Copy out all of the data below line for line, without changing a single character.
↓↓↓
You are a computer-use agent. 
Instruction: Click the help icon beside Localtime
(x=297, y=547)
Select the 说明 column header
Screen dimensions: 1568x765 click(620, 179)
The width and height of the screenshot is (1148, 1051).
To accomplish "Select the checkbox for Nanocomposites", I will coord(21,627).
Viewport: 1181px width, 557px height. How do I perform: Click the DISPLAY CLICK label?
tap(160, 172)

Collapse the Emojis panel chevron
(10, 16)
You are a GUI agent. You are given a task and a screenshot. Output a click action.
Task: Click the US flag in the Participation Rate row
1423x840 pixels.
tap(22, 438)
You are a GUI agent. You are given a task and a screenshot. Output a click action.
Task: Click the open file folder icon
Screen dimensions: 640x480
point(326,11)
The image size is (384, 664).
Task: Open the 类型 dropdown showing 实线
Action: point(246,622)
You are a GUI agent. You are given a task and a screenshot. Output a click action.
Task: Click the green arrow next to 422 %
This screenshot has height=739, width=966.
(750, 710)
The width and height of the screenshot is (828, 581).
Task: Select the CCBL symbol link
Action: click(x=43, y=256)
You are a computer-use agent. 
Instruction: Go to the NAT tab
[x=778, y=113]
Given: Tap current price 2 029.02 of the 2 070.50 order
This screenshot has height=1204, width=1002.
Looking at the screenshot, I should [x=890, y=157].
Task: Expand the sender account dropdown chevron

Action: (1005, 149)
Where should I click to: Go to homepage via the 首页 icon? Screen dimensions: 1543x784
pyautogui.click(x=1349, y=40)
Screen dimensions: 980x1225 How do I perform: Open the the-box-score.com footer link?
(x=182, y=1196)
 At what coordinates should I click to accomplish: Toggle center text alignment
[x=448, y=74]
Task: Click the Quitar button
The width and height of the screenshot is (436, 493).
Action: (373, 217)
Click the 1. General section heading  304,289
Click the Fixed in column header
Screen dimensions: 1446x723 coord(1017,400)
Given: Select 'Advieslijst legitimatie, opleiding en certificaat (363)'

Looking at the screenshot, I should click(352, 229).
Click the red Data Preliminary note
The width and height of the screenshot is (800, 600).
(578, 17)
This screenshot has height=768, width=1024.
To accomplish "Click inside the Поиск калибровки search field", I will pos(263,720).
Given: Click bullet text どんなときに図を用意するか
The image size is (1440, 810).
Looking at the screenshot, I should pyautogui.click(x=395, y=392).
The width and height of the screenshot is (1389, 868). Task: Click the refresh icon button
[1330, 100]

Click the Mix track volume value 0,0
↑↑↑
_Result of this task_
You are a computer-use agent. 
Instruction: Click the help icon beside Localtime
(x=297, y=547)
Select the 说明 column header
Screen dimensions: 1568x765 click(620, 179)
The width and height of the screenshot is (1148, 1051).
To accomplish "Select the checkbox for Nanocomposites", I will coord(21,627).
Viewport: 1181px width, 557px height. How do I perform: Click the DISPLAY CLICK label?
tap(160, 172)

Collapse the Emojis panel chevron
(10, 16)
You are a GUI agent. You are given a task and a screenshot. Output a click action.
Task: Click the US flag in the Participation Rate row
1423x840 pixels.
tap(22, 438)
You are a GUI agent. You are given a task and a screenshot. Output a click action.
Task: Click the open file folder icon
Screen dimensions: 640x480
point(326,11)
The image size is (384, 664).
Task: Open the 类型 dropdown showing 实线
Action: point(246,622)
You are a GUI agent. You are given a task and a screenshot. Output a click action.
Task: Click the green arrow next to 422 %
This screenshot has height=739, width=966.
(750, 710)
The width and height of the screenshot is (828, 581).
Task: Select the CCBL symbol link
Action: click(x=43, y=256)
You are a computer-use agent. 
Instruction: Go to the NAT tab
[x=778, y=113]
Given: Tap current price 2 029.02 of the 2 070.50 order
This screenshot has height=1204, width=1002.
Looking at the screenshot, I should [x=890, y=157].
Task: Expand the sender account dropdown chevron

Action: (1005, 149)
Where should I click to: Go to homepage via the 首页 icon? Screen dimensions: 1543x784
pyautogui.click(x=1349, y=40)
Screen dimensions: 980x1225 How do I perform: Open the the-box-score.com footer link?
(x=182, y=1196)
 At what coordinates should I click to accomplish: Toggle center text alignment
[x=448, y=74]
Task: Click the Quitar button
The width and height of the screenshot is (436, 493).
Action: (373, 217)
Click the 1. General section heading  304,289
Click the Fixed in column header
Screen dimensions: 1446x723 coord(1017,400)
Given: Select 'Advieslijst legitimatie, opleiding en certificaat (363)'

Looking at the screenshot, I should click(352, 229).
Click the red Data Preliminary note
The width and height of the screenshot is (800, 600).
(578, 17)
This screenshot has height=768, width=1024.
To accomplish "Click inside the Поиск калибровки search field", I will pos(263,720).
Given: Click bullet text どんなときに図を用意するか
The image size is (1440, 810).
Looking at the screenshot, I should pyautogui.click(x=395, y=392).
The width and height of the screenshot is (1389, 868). Task: Click the refresh icon button
[1330, 100]

Click the Mix track volume value 0,0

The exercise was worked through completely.